Short history of Esports (Esports for Dummies)
From a niche hobby to a worldwide phenomenon nearly as popular as traditional sports. Esports aren’t slowing down and what were originally small LAN tournaments in basements, all the way back in the 1970s are now massive events filling out stadiums.
Due to the popularity of gaming and the emergence of online multiplayer games, esports quickly evolved to bigger LAN events, and ultimately, the first properly hosted tournaments appeared. What started out with joke prizes like magazine subscriptions and in-game currency morphed to multi-million-dollar events in just a few years. Now, esports news are as common as news about a football player transferring teams or an accident in an F1 race. Esports is now just sports played on a device. Its a huge industry and esports is becoming mainstream.
Here’s a short 5-minute video by Sean “Day9tv” Plott explaining esports in a simple way.

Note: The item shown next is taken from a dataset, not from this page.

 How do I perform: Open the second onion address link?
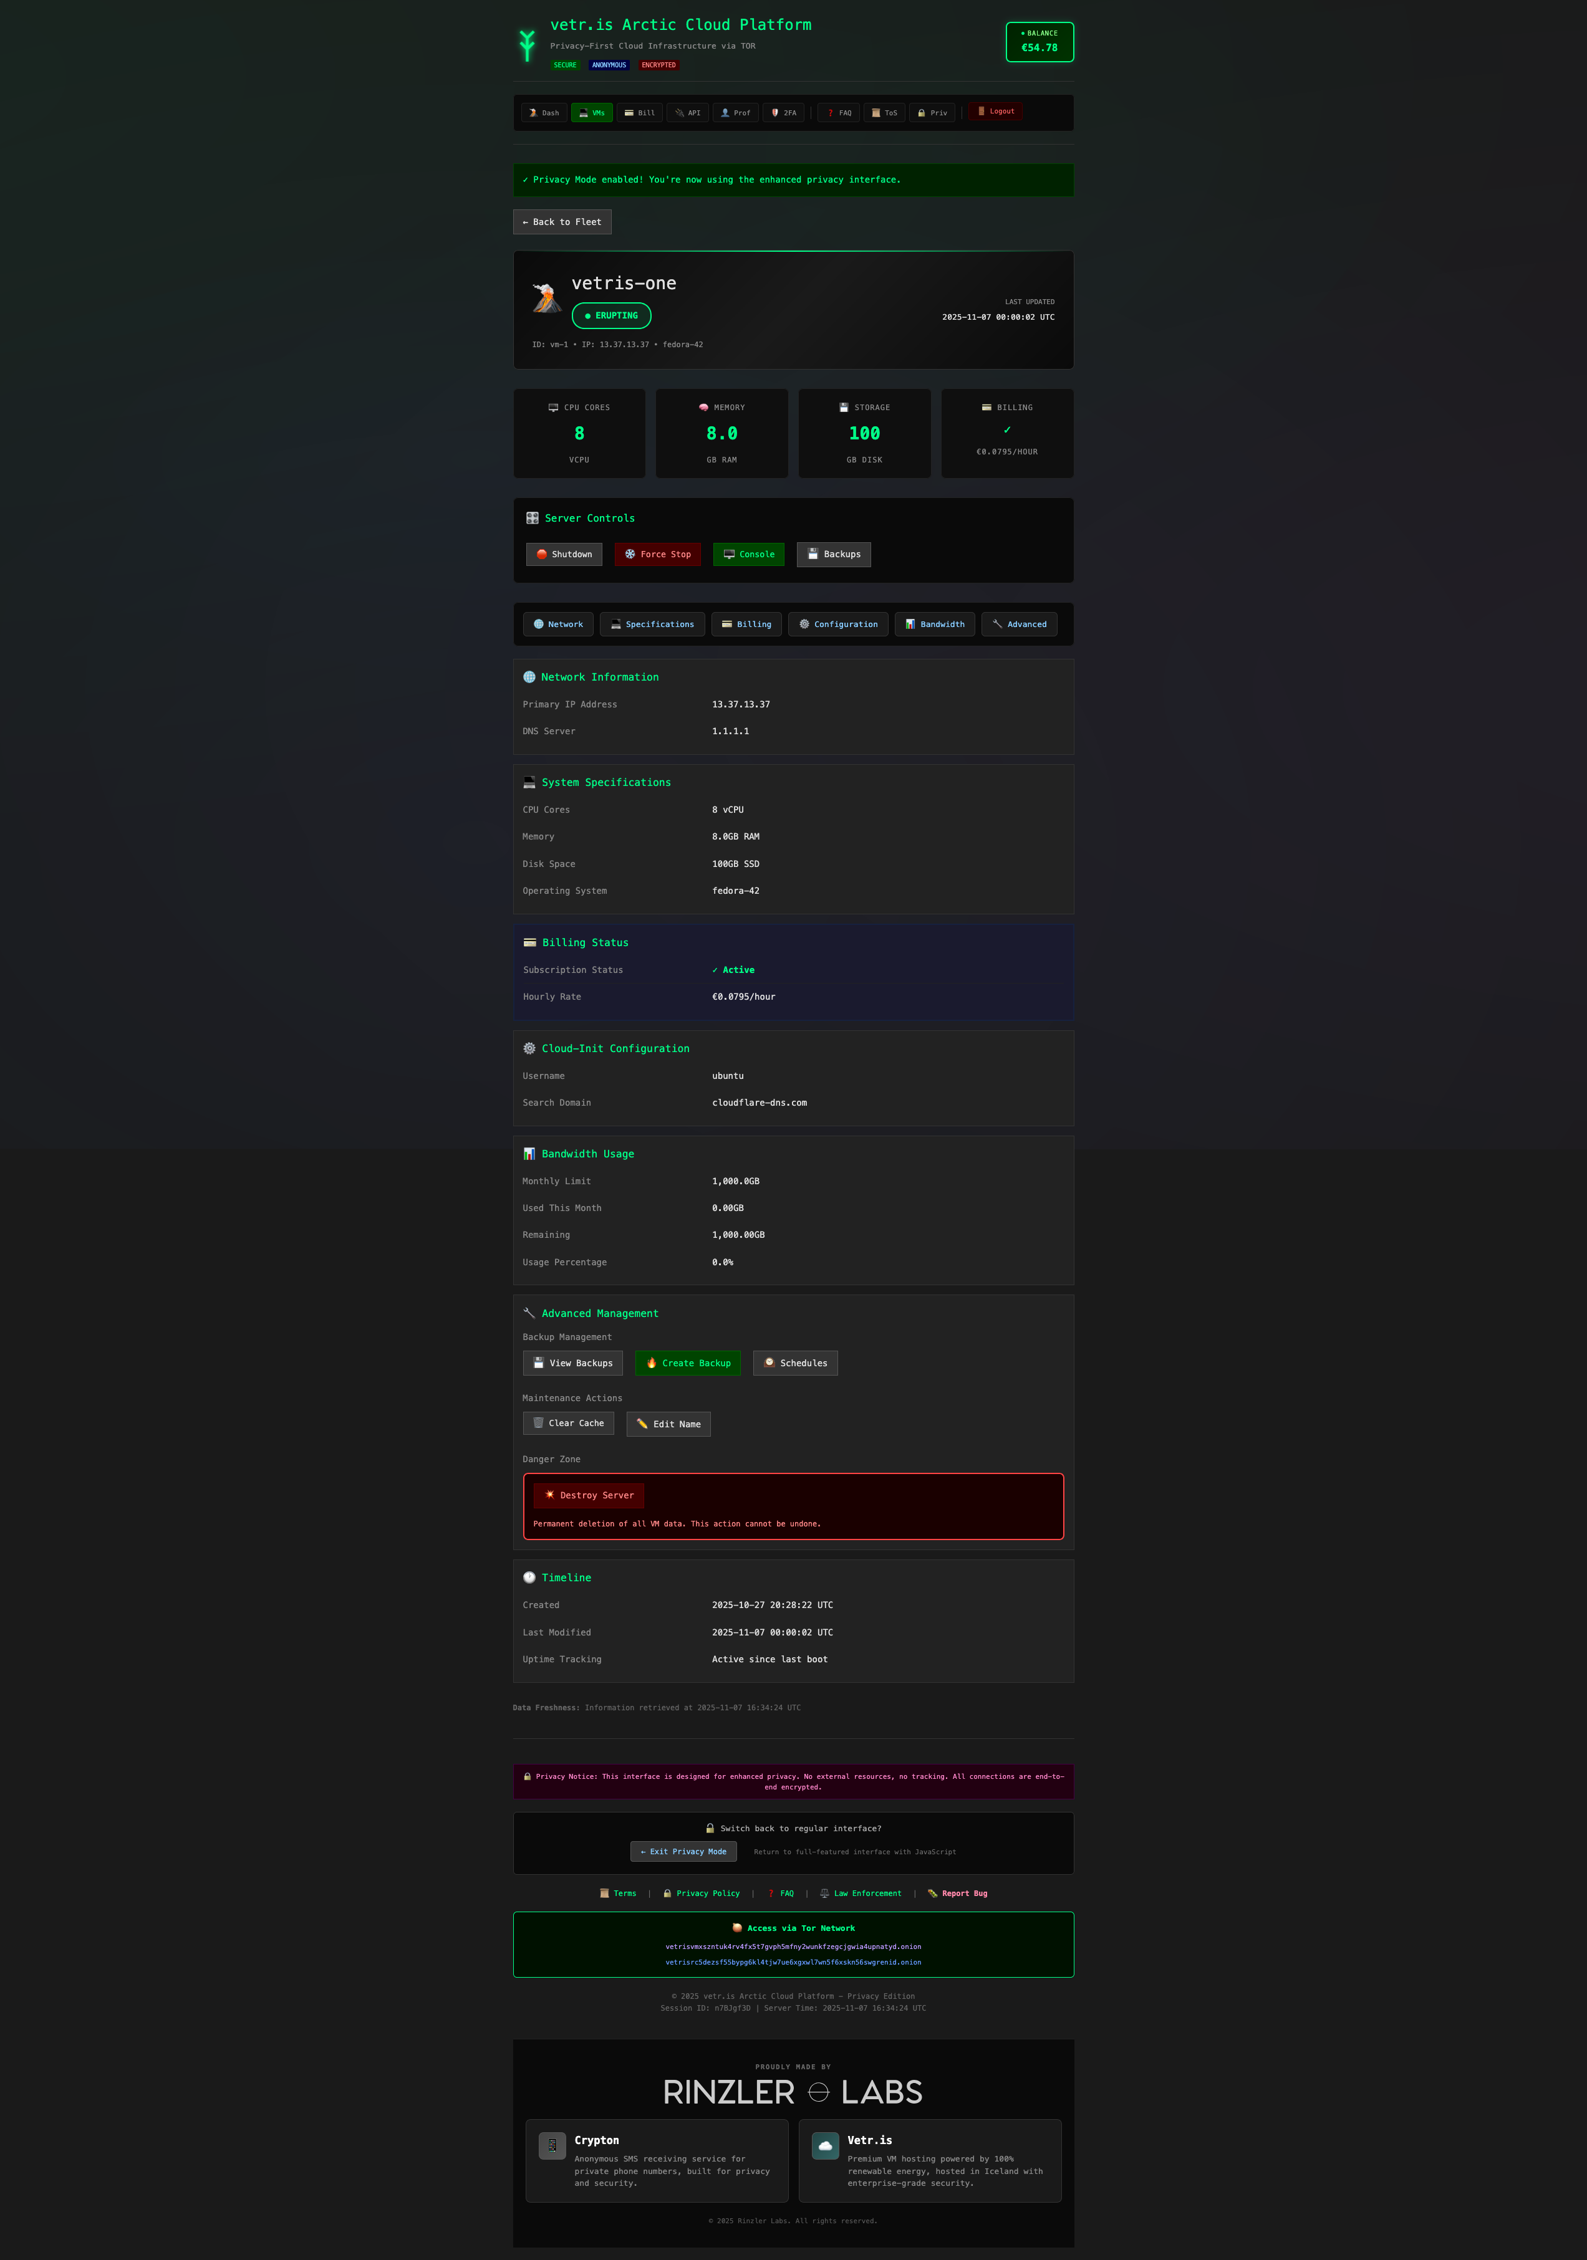point(794,1962)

Getting started with esports
If you’ve not yet watched any matches and you don’t know where to begin, a good choice is to look at your favorite game and see if there is an esport for it. Granted if you are a hardcore Candy Crush Sage player, there might be difficulty finding an esports scene for it, but in general plenty of titles are now holding their own competitive scenes. You can also look at Twitch.tv as a platform and identify an esport or esports streamers that can entice you into attaching yourself to a certain game. Often, pro players stream on the side or once they retire from pro play. They’ll give you a good idea of what the game is all about, and what a high-profile match looks like, no matter the title.
Then, when you feel ready, find a match with some casters who provide commentary. They’ll point out important moments, player stats, and anything you need to know to really dig into what’s happening. Pick a team you like the look of and root for them – even if you later discover you like another team better, it gives you an ‘in’ as well.
You can also start out with some previous matches, if you want to pause and rewatch certain plays, either for your own skills, or just to pick up a few terms for your (by now) growing wiki.
Don’t be disheartened if a game that initially interests you turns out to be boring – there are many genres, and there are esports for everyone – if shooters don’t interest you, try a racing game, or a strategy game, or, or, or – there are as many choices as there are tastes!
Finding your place in esports
When trying to pick the esport or game you’re most interested in, make your selection based on what format interests you most. Games like Overwatch have a localized league with location-bound teams much like US baseball teams. If you like rooting for your local team in traditional sports, look into games like Overwatch and Call of Duty who have a league based system based on location.
CS:GO on the other hand has independent teams with multi-national rosters and frequent regional and international competitions rather than a fixed league. CSGO is also a good choice for esports betting, as it has a very active esports betting scene.
The format of the game itself is also relevant – CS:GO and Overwatch are short and round-based, and don’t rely on too many abbreviations. That makes them easy to follow for non-gamers or those not familiar with the more attention-demanding games like League or even StarCraft. League of Legends, in particular, is THE most popular esport on the planet, so if you are looking to chat to your friends about esports, it is a solid choice, but it’s not as easy to pick up as some others.